# My build of a drawer cabinet



## Daniel80 (Jan 21, 2017)

Hey guys,


I already have posted some images of my cabinet drawer build here.


Now I made it to get my video finished how I built it:








I would be very happy if you give some feedback 

Greetings
Daniel


----------



## tomp913 (Mar 7, 2014)

Outstanding work - and you have a very organized build procedure too.


----------



## MEBCWD (Jan 14, 2012)

Daniel nice job on the video. I like the clean lines of the little cabinet and the choice of wood.


----------



## RainMan 2.0 (May 6, 2014)

Great video ,thanks for posting 

I also went to YouTube and gave you a thumbs up and subscribed


----------



## Daniel80 (Jan 21, 2017)

MEBCWD said:


> Daniel nice job on the video. I like the clean lines of the little cabinet and the choice of wood.


Thanks Mike,

I forgot to mention what kind of wood I used for this cabinet....

The feet are out of spruce and the rest is made of pine. 
That choice happened by pure chance  DUe to lack of time I started this build in february of last year (2016) and finished it this year and inbetween my home depot did not offer the wood I used for the stands anymore so I had to buy pine as substitude.
But in the end I am pretty happy with this combination.

Greetings Daniel


----------



## Gaffboat (Mar 11, 2012)

Great video and nicely done project. I really enjoyed watching the progress and details of construction.


----------



## chuckgray (Aug 2, 2015)

Beautiful piece of work!! I think the pine worked out really well.


----------



## Nickp (Dec 4, 2012)

Really enjoyed the video...nicely done...

Very nice cabinet...love your production technique


----------



## ksidwy (Jul 13, 2013)

Great video for a excellent job! Congrats! Sid.


----------



## thomas1389 (Jan 4, 2012)

A very nice job, Daniel. A good video as well.


----------



## papasombre (Sep 22, 2011)

Hi, Daniel.
Nice drawer cabinet. I really like it. You did it all with only *one* wireless drill


----------



## Daniel80 (Jan 21, 2017)

Thanks so much for your kind comments 0

I got a bit crazy with this project, because I got to check and measure so many times to stay on high accuracy.

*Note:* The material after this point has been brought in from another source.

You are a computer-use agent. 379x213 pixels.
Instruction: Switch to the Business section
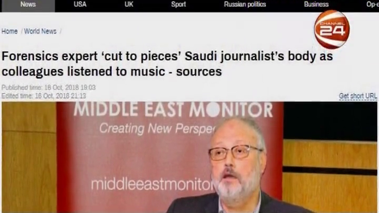click(316, 4)
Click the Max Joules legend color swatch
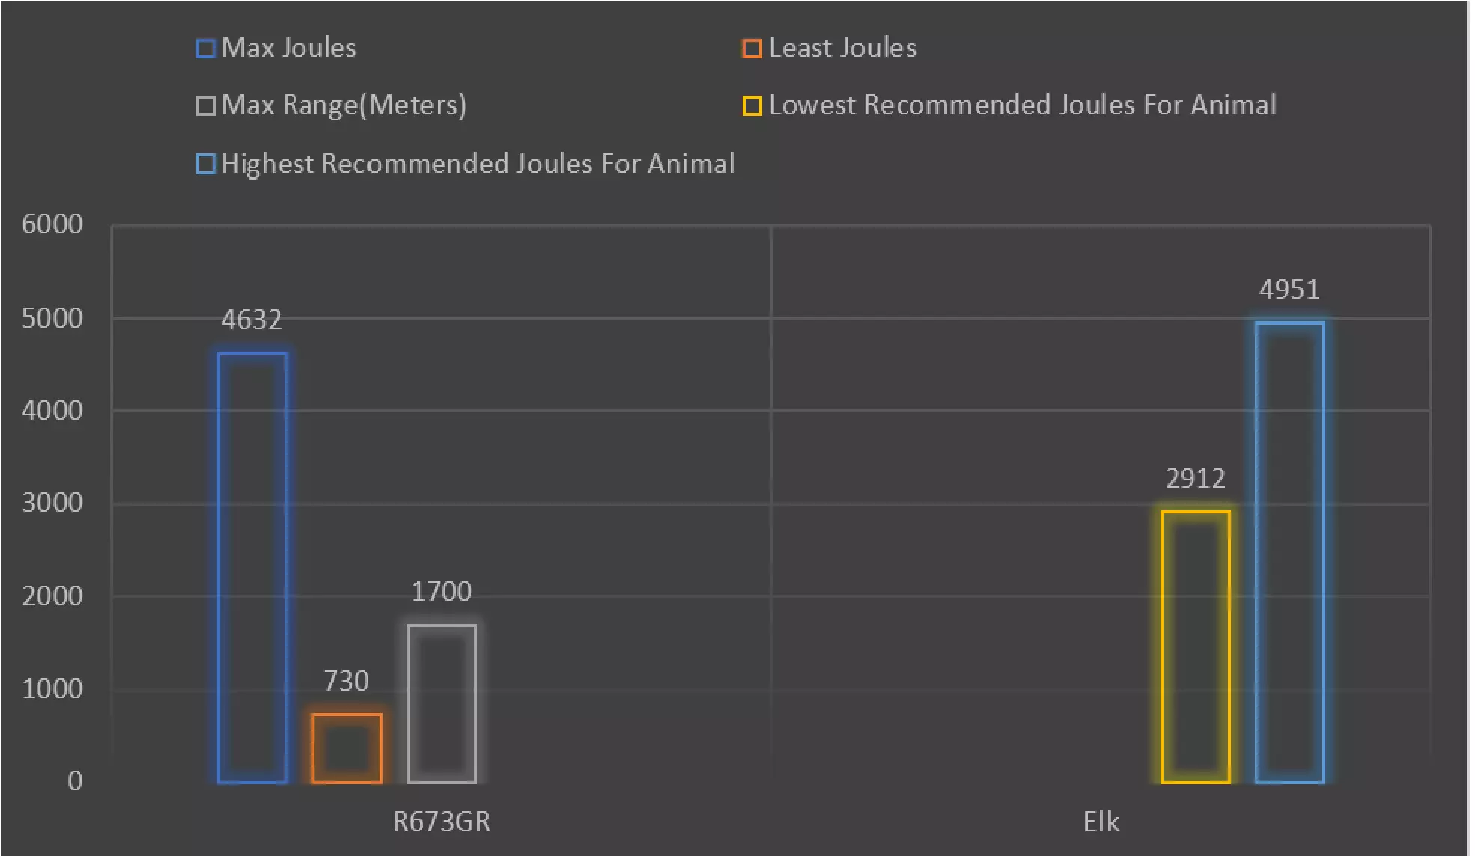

I actually designed it to fit in my bathroom as storage for any bathroom stuff, but now I keep it in my living room :grin:


*I got a question for you guys and would be pretty happy if you could help me out:*

What is the right english term for this piece of furniture?
The best fit for me was 'drawer cabinet'. Is there any term which may fit better?


Thank you so much guys.

Daniel


----------



## woodknots (Mar 7, 2012)

Daniel - I've heard it referred to as "a chest of drawers" or a "bureau".

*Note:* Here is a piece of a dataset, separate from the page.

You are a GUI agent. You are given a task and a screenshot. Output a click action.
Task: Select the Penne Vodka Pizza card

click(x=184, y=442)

From Wikipedia: A chest of drawers, also called (especially in North American English) a bureau, is a piece of furniture that has multiple parallel, horizontal drawers stacked one above another.


----------



## AndyL (Jun 3, 2011)

In British English it would be a chest of drawers. Here a bureau would typically have a fold-down writing desk as well as drawers.


----------



## almost there (Apr 12, 2011)

Thanks for making and providing this video. First thing I saw I would do differently is to use my dowel max instead of the mortise and tenons. There are videos on the web demonstrating advantages of dowel max. I especially like that you can install drawer slides without those jigs that can get expensive, especially if you buy those face clamps for them. Your cabinet build shows everything to help others build cabinets.


----------



## Daniel80 (Jan 21, 2017)

Thanks very much guys, I also heard of a chest of drawers but wasn't sure.


----------



## Daniel80 (Jan 21, 2017)

almost there said:


> Thanks for making and providing this video. First thing I saw I would do differently is to use my dowel max instead of the mortise and tenons. There are videos on the web demonstrating advantages of dowel max. I especially like that you can install drawer slides without those jigs that can get expensive, especially if you buy those face clamps for them. Your cabinet build shows everything to help others build cabinets.



Yes you are right, the mortise and tenons take a lot of time if you want to stay on precision. I just watched a video about the dowel max, we have similar jigs like from wolfcraft tools. It certainly would have been a timesaving alternative, I also might have had used pocket holes.
For joints where you have more room (not for small frame constructions) I prefer biscuit joins (maxbe also doubled) which are extremely quick to make if you have a biscuit jointer.


----------